Okazało się bowiem, że Anna H., niedługo po tym jak ogłosiła plany wobec Mariusza Kamińskiego, sama usłyszała zarzuty w sprawie popełnienia sześciu przestępstw dotyczących korupcji, przekroczenia uprawnień oraz oszustwa.
Od Mariana D., głównego bohatera afery podkarpackiej (skazanego na 4 lata bezwzględnego więzienia), Anna H. miała wziąć 170 tys. zł łapówki. Zdaniem prokuratury była szefowa rzeszowskiej apelacji miała również używać swoich wpływów na przebieg prokuratorskich śledztw. Inne zarzuty dotyczyły tego, że dwóm osobom załatwiła pracę w Prokuraturze Regionalnej w Rzeszowie, sfałszowała dokumenty, by dostać 350 tys. zł pożyczki z Ministerstwa Sprawiedliwości, jak również obiecywała awans prokuratorowi, jeżeli ten uchyli grzywnę nałożoną na biegłego.

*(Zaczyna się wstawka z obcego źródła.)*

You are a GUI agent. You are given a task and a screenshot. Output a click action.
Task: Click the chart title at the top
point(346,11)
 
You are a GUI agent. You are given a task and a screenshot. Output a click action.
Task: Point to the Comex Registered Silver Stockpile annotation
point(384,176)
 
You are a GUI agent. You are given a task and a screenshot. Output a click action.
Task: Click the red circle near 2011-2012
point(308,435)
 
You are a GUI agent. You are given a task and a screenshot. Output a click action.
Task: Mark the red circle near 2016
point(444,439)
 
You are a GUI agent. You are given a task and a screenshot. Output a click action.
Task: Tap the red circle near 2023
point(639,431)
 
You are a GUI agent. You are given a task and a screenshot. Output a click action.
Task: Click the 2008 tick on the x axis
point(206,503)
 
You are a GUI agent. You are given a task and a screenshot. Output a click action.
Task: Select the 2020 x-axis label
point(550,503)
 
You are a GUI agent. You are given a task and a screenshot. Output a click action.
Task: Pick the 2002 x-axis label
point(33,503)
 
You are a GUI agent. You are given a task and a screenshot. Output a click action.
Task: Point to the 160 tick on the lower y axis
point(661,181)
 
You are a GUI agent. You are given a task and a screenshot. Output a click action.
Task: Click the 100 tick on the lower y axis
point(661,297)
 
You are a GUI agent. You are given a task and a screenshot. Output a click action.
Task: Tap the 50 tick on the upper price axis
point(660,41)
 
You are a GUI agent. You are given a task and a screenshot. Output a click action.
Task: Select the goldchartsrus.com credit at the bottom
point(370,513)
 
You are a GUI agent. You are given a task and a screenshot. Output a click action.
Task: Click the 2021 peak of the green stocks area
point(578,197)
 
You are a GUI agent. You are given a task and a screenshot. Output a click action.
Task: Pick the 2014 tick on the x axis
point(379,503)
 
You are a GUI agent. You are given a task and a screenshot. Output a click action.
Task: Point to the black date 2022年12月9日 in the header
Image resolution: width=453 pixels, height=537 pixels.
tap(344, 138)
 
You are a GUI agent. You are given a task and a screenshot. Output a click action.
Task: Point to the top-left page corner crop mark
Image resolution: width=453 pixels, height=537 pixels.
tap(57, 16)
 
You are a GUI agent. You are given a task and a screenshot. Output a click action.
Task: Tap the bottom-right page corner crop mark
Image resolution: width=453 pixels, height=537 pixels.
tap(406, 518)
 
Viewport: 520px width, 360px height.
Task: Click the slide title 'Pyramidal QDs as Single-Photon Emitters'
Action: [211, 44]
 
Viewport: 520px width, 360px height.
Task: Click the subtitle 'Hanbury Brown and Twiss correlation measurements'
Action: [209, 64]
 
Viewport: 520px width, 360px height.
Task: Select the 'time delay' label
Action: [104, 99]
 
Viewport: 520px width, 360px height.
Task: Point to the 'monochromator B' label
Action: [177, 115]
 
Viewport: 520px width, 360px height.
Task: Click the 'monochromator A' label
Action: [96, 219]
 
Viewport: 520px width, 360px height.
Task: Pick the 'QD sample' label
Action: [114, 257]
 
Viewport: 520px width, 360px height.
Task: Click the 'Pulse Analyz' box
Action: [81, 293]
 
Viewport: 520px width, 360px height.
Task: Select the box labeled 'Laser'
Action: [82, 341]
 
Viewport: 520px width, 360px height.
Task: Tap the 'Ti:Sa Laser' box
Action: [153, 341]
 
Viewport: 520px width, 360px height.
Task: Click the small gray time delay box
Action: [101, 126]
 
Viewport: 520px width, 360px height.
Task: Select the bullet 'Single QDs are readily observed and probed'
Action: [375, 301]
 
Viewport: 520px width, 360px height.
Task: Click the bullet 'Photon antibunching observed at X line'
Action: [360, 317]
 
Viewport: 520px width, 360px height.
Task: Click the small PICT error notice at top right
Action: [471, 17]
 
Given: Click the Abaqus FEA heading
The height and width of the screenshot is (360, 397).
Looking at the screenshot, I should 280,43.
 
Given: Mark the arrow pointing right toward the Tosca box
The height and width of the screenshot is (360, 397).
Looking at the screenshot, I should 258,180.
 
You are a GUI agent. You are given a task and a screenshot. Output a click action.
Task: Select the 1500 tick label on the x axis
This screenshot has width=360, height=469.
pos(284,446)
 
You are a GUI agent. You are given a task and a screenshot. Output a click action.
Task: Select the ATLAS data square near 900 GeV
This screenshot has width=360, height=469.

Sąd Rejonowy w Tarnowie, który rozpatrywał oskarżenie Anny H., nie miał wątpliwości. Była szefowa Prokuratury Apelacyjnej w Rzeszowie za czasów PO-PSL została uznana winną wszystkich 6 przestępstw wskazanych w akcie oskarżenia (sąd zakwestionował jedynie wysokość łapówki uznając, że przyjęła 67 a nie 170 tys. zł). Wyrok? - 6 lat bezwzględnego więzienia, 5 tys. zł grzywny oraz 10-letni zakaz wykonywania zawodów prawniczych.
– "Kara jest adekwatna do wysokiego stopnia szkodliwości czynu. Oskarżona wykorzystała pełnioną funkcje, nadużyła zaufania i nie okazała żadnej skruchy. Sąd liczy, że taki wymiar kary skłoni oskarżoną do tego, aby przemyślała swoje zachowanie i wyciągnęła wnioski" – mówiła w uzasadnieniu sędzia Małgorzata Adamczyk.
Co istotne - wyrok nie jest jeszcze prawomocny. Adwokat Anny H. zapowiedział, złożenie apelacji.
Powstaje pytanie - czy to przypadek, że do walki z Mariuszem Kamińskim, słynącym z bezwzględności wobec korupcji i innych patologii zżerających od środka III RP, zaciągnięto osobę, która sama miała brać łapówki, w zamian za obietnice pomocy w sprawach skarbowych czy prokuratorskich?"